* **What you should do**
Given these entries, repeat exactly the lines starting with the one that has "Task: Click the words gelijke delen" and going on through the one that has "Click the 32.00", both included, but none of the pictures.
[Task inputs]
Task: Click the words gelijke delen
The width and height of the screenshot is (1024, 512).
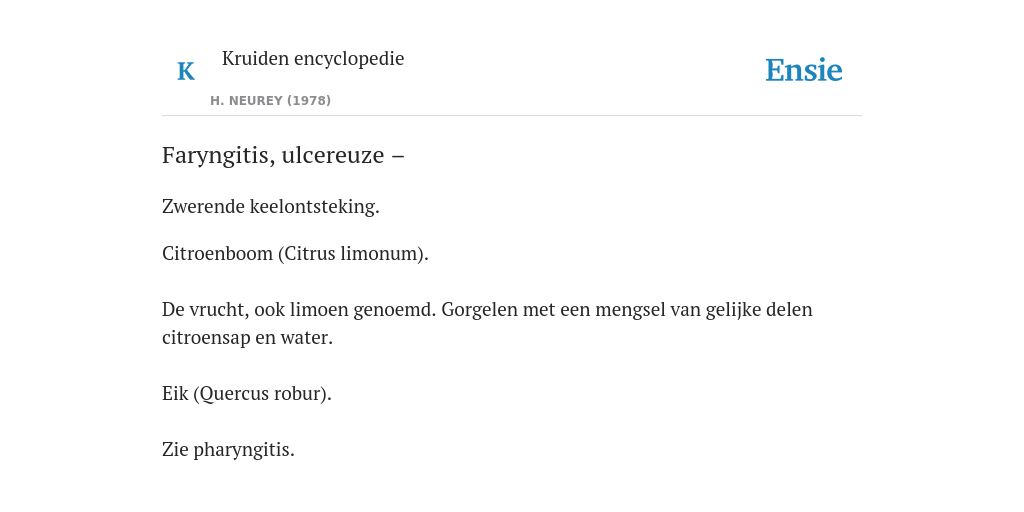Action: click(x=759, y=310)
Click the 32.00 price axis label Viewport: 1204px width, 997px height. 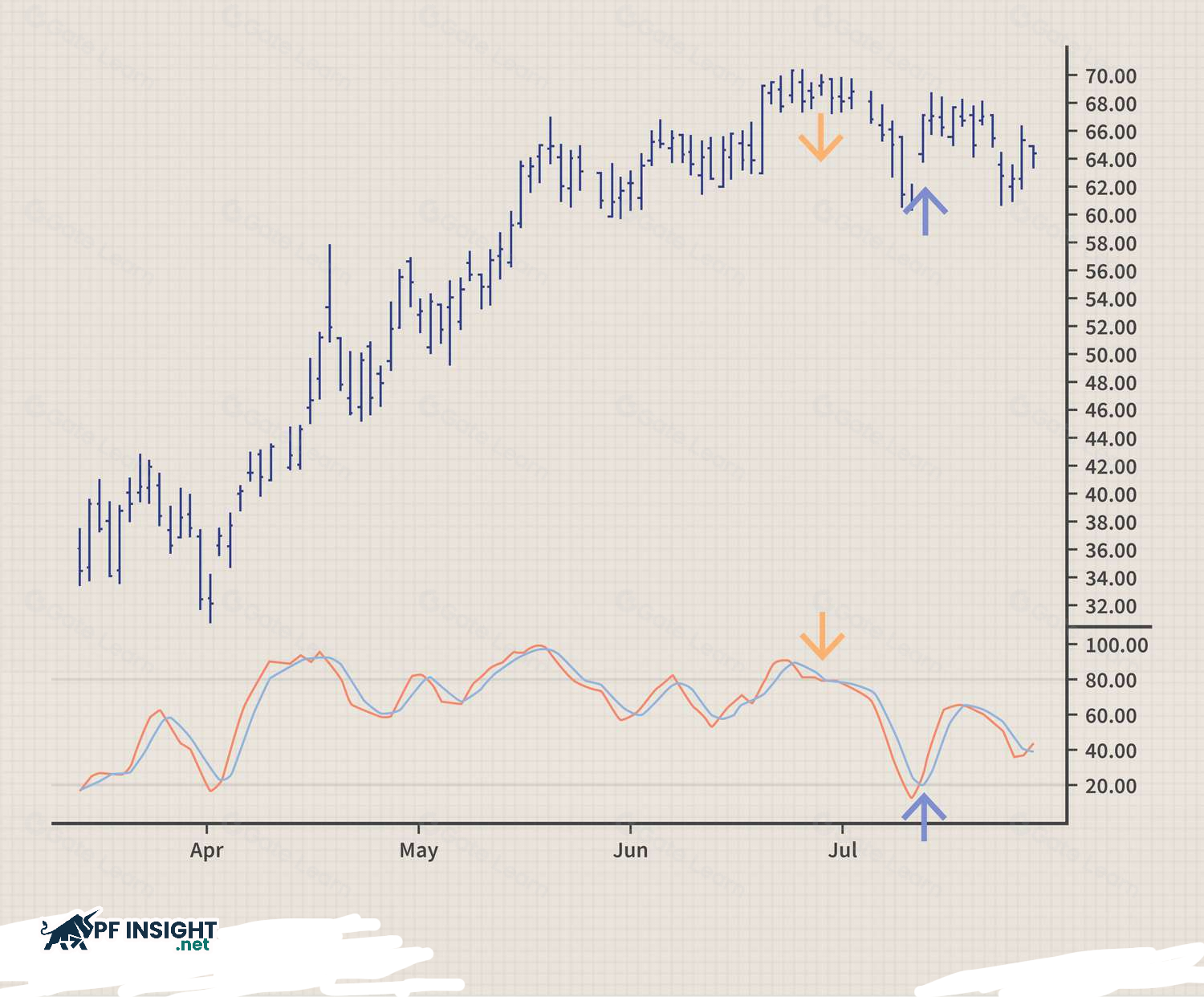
[/Task inputs]
[Task inputs]
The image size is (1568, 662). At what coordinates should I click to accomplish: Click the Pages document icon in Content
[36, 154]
[/Task inputs]
* **Answer section**
Task: Click the words gelijke delen
The width and height of the screenshot is (1024, 512).
Action: click(x=759, y=310)
Click the 32.00 price axis label Viewport: 1204px width, 997px height. 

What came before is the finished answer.